(Passage for review):
■ ■ ■ ■ ■ ■ ■

Body temperature is directly associated with ICP. Hyperthermia during or after brain injury increases neuronal injury. Although no formal trial has evaluated this matter in MM, there is consensus that hyperthermia should be avoided. Hypothermia has been successfully used as a neuroprotective strategy in adults who have suffered cardiac arrest [34,35] and in neonates after hypoxic-ischemic injuries [36]. Hypothermia engenders a number of mechanisms that may be neuroprotective, including prevention of cellular apoptosis and reduction of ICP, inflammatory changes, and cerebral edema. Although there are reasons for using hypothermia in MM, no clinical trials have yet evaluated its efficacy. Many complications are associated with hypothermia (eg, arrhythmias, hypotension, infection), so we should be cautious when considering this experimental therapy. We currently aim to maintain normothermia in all patients with severe MM by actively preventing hyperthermia.

■ ■ ■ ■ ■ ■ ■

(Records):
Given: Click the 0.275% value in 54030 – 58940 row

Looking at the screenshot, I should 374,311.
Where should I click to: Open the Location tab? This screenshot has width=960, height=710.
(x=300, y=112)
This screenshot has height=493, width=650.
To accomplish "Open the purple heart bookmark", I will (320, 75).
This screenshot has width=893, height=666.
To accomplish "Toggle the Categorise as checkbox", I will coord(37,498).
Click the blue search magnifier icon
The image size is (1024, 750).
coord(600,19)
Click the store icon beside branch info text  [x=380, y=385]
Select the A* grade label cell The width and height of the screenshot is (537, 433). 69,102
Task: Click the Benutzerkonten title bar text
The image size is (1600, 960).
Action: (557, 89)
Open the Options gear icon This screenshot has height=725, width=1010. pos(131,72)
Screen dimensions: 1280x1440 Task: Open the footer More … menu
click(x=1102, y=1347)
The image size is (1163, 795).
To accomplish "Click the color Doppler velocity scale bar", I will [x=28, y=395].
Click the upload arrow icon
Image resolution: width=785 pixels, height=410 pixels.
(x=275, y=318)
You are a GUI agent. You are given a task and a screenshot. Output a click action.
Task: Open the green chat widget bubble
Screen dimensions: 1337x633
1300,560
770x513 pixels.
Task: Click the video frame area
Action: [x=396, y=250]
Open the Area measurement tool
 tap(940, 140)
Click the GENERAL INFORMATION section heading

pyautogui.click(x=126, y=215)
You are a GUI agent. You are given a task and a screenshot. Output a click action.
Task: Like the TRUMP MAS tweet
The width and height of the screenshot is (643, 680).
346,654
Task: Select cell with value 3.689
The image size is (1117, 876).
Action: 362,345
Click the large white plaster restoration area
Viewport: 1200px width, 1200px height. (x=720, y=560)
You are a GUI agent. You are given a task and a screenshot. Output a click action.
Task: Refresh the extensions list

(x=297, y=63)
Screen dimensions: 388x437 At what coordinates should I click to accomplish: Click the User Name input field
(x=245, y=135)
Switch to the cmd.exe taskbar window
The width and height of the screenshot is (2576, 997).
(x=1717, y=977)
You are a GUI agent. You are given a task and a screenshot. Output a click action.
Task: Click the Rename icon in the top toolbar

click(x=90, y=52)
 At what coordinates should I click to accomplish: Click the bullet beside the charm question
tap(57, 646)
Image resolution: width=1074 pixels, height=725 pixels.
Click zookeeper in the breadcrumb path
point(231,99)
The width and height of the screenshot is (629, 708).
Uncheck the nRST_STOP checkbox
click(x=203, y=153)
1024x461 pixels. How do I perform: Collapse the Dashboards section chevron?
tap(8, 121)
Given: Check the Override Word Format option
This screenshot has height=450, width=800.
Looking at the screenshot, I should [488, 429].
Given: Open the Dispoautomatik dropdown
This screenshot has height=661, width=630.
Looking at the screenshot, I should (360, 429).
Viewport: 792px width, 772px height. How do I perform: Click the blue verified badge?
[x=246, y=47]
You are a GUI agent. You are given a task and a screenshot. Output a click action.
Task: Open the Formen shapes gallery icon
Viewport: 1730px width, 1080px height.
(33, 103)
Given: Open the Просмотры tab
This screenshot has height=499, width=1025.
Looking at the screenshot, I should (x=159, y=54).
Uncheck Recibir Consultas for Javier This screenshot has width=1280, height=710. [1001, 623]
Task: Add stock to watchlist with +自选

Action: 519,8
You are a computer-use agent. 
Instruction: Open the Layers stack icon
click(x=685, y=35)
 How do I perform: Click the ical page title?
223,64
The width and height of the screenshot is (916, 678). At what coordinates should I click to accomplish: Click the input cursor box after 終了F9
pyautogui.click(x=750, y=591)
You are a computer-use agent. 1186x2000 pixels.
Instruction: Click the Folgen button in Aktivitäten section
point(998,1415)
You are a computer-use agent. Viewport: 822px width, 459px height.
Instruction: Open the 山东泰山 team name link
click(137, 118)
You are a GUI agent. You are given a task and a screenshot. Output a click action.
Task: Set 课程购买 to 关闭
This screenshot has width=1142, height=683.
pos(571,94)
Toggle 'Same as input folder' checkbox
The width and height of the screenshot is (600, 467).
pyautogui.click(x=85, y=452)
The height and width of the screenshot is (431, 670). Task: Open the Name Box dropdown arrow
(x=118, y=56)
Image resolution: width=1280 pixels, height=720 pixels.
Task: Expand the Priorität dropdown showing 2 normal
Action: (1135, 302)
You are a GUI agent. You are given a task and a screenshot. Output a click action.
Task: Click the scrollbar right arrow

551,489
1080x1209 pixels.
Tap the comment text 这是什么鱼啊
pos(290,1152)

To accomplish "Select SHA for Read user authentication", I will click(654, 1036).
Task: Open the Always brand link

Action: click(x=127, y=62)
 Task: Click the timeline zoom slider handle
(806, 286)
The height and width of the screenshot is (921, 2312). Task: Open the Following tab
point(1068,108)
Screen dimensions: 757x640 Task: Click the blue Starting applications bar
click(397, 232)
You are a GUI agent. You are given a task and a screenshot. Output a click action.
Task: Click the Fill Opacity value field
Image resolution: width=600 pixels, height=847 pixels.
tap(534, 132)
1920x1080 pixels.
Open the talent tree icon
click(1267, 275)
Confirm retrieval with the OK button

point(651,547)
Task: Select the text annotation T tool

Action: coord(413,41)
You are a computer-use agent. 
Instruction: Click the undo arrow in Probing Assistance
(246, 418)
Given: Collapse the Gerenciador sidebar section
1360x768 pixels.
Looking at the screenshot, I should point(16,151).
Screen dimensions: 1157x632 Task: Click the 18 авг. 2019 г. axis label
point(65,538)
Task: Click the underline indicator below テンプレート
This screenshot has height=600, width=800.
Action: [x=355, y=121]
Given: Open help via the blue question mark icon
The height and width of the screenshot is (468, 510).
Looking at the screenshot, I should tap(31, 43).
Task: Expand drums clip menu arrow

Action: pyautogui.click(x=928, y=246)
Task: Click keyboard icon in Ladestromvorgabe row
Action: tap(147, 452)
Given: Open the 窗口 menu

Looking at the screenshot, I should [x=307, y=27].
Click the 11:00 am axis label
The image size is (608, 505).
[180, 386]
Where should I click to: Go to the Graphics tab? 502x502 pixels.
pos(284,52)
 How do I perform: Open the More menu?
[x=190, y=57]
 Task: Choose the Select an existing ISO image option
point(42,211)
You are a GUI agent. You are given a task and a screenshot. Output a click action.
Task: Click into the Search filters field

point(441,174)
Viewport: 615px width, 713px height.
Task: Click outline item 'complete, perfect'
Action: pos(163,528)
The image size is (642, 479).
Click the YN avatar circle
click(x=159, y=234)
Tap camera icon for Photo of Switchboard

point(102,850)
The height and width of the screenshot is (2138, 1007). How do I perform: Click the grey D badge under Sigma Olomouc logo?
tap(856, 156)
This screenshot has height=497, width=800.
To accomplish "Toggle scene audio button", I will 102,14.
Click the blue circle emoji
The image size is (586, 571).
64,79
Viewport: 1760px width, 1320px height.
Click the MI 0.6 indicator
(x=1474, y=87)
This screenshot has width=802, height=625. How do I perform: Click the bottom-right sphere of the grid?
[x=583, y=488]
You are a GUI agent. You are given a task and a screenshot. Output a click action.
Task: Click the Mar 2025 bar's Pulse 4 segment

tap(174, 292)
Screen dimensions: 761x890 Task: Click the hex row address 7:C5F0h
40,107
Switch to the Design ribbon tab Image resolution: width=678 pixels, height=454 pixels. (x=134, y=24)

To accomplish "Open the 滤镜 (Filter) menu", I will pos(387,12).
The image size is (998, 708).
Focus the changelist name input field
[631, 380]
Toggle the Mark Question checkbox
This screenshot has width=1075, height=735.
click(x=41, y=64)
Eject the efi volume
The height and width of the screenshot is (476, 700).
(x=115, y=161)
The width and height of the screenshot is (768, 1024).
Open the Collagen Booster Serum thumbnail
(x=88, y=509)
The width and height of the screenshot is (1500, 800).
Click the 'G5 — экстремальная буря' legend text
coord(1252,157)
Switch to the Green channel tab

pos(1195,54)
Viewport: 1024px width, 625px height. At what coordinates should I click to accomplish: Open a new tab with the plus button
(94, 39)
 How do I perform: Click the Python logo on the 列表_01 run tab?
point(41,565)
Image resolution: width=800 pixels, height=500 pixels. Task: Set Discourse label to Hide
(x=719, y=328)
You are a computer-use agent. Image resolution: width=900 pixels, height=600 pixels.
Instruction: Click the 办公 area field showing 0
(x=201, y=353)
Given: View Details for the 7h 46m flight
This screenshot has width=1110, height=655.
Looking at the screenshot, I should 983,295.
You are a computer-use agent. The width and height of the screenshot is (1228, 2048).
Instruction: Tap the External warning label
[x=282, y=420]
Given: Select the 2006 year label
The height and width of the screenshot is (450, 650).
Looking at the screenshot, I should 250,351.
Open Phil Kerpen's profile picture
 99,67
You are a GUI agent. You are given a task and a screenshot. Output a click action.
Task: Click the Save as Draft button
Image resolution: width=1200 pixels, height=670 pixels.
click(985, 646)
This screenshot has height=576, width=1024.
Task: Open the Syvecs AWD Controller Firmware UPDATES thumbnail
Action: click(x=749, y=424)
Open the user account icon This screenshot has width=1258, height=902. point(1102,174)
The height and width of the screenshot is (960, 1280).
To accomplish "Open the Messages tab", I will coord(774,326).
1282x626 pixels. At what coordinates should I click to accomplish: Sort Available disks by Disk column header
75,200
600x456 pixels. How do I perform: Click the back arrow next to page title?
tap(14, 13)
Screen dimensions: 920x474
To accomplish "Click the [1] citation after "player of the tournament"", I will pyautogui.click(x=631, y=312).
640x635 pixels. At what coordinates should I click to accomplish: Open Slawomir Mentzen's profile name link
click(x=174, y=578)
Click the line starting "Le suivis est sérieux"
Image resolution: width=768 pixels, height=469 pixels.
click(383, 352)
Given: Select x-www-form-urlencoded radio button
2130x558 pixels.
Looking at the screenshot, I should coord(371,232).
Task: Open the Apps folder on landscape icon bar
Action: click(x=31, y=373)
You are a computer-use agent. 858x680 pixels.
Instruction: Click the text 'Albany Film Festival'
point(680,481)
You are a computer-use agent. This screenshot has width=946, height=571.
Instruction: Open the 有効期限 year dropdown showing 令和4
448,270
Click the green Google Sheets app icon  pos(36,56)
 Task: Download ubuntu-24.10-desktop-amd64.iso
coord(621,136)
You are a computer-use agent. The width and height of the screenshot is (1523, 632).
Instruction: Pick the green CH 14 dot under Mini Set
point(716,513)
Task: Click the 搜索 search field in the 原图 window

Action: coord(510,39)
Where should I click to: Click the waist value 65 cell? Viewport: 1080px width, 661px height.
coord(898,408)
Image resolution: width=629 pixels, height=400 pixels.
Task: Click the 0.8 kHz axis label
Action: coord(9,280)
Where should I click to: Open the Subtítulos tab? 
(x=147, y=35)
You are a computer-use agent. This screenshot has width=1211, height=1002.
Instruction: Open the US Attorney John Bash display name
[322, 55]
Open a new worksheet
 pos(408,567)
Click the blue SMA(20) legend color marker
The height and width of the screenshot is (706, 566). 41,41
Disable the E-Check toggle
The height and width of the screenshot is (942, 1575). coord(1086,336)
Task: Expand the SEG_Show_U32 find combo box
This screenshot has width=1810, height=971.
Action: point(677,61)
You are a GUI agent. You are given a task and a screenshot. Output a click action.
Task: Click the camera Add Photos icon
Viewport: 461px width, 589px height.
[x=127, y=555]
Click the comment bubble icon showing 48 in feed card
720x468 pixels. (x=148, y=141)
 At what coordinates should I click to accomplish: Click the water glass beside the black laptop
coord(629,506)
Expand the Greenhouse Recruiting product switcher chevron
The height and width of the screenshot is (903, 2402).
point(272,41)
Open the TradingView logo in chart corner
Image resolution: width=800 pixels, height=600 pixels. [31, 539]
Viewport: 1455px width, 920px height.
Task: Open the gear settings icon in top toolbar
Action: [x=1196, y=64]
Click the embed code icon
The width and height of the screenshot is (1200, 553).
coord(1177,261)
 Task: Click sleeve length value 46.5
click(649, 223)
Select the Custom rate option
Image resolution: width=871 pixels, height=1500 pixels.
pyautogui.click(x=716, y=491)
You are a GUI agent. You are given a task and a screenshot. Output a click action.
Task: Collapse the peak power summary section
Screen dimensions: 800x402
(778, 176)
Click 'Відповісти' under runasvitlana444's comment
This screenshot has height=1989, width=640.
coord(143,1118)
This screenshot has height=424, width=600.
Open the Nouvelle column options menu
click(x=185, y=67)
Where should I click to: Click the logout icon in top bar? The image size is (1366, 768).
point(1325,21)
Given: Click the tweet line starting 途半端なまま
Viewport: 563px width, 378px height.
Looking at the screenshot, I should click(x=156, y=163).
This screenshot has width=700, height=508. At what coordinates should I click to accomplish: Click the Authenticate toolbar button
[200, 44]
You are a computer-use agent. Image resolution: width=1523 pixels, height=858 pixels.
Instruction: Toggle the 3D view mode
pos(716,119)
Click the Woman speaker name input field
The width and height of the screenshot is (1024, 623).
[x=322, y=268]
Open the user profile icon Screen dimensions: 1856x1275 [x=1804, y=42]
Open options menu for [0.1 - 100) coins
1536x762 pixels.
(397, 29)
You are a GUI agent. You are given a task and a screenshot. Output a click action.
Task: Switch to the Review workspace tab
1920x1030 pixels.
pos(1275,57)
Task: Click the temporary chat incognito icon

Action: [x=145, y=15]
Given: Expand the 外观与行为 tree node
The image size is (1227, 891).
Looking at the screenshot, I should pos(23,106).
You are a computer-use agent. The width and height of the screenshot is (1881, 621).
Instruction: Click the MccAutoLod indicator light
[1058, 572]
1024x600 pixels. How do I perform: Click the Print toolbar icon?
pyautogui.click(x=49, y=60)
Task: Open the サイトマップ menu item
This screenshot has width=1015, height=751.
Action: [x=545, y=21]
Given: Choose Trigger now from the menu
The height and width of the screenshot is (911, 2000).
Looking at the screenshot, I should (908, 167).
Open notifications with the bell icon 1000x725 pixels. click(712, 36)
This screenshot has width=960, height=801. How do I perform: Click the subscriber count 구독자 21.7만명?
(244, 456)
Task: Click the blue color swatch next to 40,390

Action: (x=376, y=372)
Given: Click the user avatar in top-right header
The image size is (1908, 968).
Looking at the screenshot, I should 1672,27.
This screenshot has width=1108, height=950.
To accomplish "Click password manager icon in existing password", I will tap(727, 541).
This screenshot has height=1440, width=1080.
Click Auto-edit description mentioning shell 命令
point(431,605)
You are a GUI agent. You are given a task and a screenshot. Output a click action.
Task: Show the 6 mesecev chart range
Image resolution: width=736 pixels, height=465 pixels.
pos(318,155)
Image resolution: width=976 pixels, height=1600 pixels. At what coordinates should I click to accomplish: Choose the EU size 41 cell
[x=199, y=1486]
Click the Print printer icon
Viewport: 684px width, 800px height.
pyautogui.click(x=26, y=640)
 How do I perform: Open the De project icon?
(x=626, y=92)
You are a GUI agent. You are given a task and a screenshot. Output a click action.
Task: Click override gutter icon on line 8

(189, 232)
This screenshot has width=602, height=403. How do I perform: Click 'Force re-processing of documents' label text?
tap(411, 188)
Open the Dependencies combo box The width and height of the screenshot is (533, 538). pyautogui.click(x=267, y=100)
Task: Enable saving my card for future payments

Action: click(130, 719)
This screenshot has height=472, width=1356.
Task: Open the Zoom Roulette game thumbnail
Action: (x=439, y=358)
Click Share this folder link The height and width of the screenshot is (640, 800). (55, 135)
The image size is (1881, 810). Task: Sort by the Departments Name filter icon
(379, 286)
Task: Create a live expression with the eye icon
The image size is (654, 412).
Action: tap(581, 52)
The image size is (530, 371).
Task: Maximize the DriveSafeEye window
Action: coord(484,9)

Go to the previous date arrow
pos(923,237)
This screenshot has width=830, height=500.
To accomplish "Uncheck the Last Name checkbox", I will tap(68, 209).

■ ■ ■ ■ ■ ■ ■

Extend the passage on body temperature and hypothermia in MM with the next few sentences, starting after its last one. The lines after the passage play no part in this.

(Result):
Glycerol, an essential compound of the human cell membrane, is a naturally occurring trivalent alcohol that acts as a hyperosmolar agent and promotes osmotic diuresis. Its use in children with meningitis could, in theory, reduce cerebral edema by initiating a hyperosmolar euvolemic state [37]. A randomized controlled trial in Latin American children with bacterial meningitis suggested that glycerol can reduce neurologic sequelae either alone or in association with dexamethasone [38•, Class II]. Further trials are necessary before this therapy is recommended, but the safety, availability, and low cost of this treatment increase its potential usefulness in resource-limited settings.


No potential conflicts of interest relevant to this article were reported.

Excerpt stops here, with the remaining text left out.